Director Jeremy Dribble releases his new film this week. He is well known for his unique style of cinema, in which he uses stop-motion cameras and taxidermy to tell charming but bizarre stories about anthropomorphic sport-playing animals.
His latest film tells the story of a pair of badgers who struggle to play at Wimbledon's doubles tennis tournament, and are ultimately beaten by a combination of poorly maintained racquets and dishonest ballboys. Entitled "Game, Sett and Match", it is hoped that it will do better than Dribble's previous films.
Dribble's first film was released in 2000, and was about a group of chickens who play cricket for the fictional county Cluckmannanshire. In the film, the chickens play cricket very impressively holding the bat in their beak, but are found lacking at catching the ball. The film was called "Egg Before Wicket" and broke box office records for a stuffed animal film. It won an award for "Best Stuffed Chicken" at the taxidermy Oscars.

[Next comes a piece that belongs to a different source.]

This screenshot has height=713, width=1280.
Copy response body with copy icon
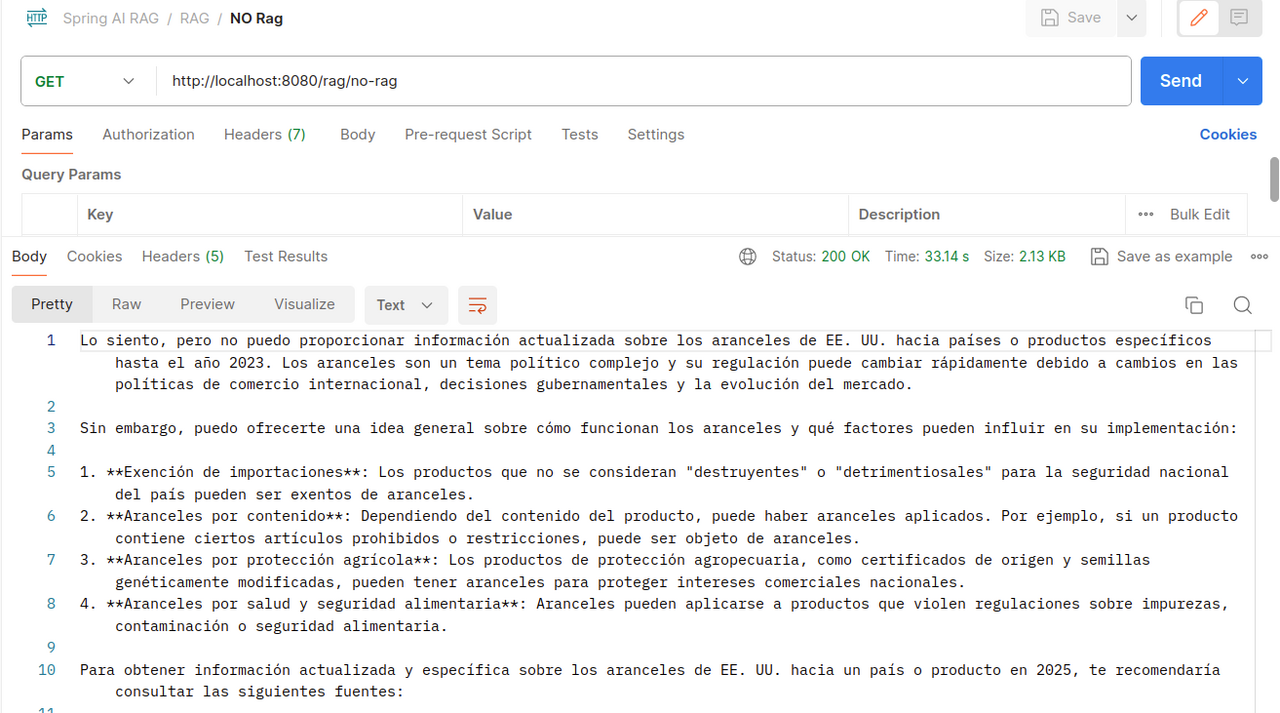click(1193, 305)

In 2002 Dribble became famous with "The Beautiful Game", about a group of football-playing deer who fail to qualify for the first round of the FA Cup due to an over-eager poacher-turned-referee. That film took seven years to shoot, which Dribble managed to cram into two years by filming multiple scenes simultaneously, and cleverly reusing the same footage of a deer playing football over and over again.
His follow-up was something of a disappointment. "Tae Kwan Doe" featured a martial-arts fighting rabbit, but was given an 18 rating for excessive violence. In the closing scenes, the rabbit Stu gambles his life in his final fight. His opponent, Meowy the cat, eats him in a terrifying live-action sequence. It is the only scene in any of Dribble's films which uses real animals instead of animated stuffed animals, which led fans to accuse him of selling out.
Dribble's last film was somewhat ignored. Despite featuring heavy product placement for Formula 1, "Bear Pit Stop" was a straight-to-video release. Featuring a grizzly bear in the competitive world of motor racing, it was slated for the clumsy scenes where a man in a badly made bear suit could clearly be seen driving the car. However, in the remainder of the film, the animation of the impressively stuffed bear was praised, particularly the disco dancing scene.
Dribble will probably never reach the mass audience that he dreams of, although in future he has suggested using stuffed humans to film a remake of Watership Down.
"Game, Sett and Match" opens in cinemas throughout the country this week.